Extracted information |
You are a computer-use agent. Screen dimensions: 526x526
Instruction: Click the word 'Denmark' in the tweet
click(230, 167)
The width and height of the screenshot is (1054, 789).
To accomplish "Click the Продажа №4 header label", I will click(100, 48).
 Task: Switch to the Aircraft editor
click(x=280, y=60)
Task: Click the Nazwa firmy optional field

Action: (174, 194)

Action item |
Reproduce exactly what is written in the listing above.

Written answer |
You are a computer-use agent. Screen dimensions: 526x526
Instruction: Click the word 'Denmark' in the tweet
click(230, 167)
The width and height of the screenshot is (1054, 789).
To accomplish "Click the Продажа №4 header label", I will click(100, 48).
 Task: Switch to the Aircraft editor
click(x=280, y=60)
Task: Click the Nazwa firmy optional field

Action: (174, 194)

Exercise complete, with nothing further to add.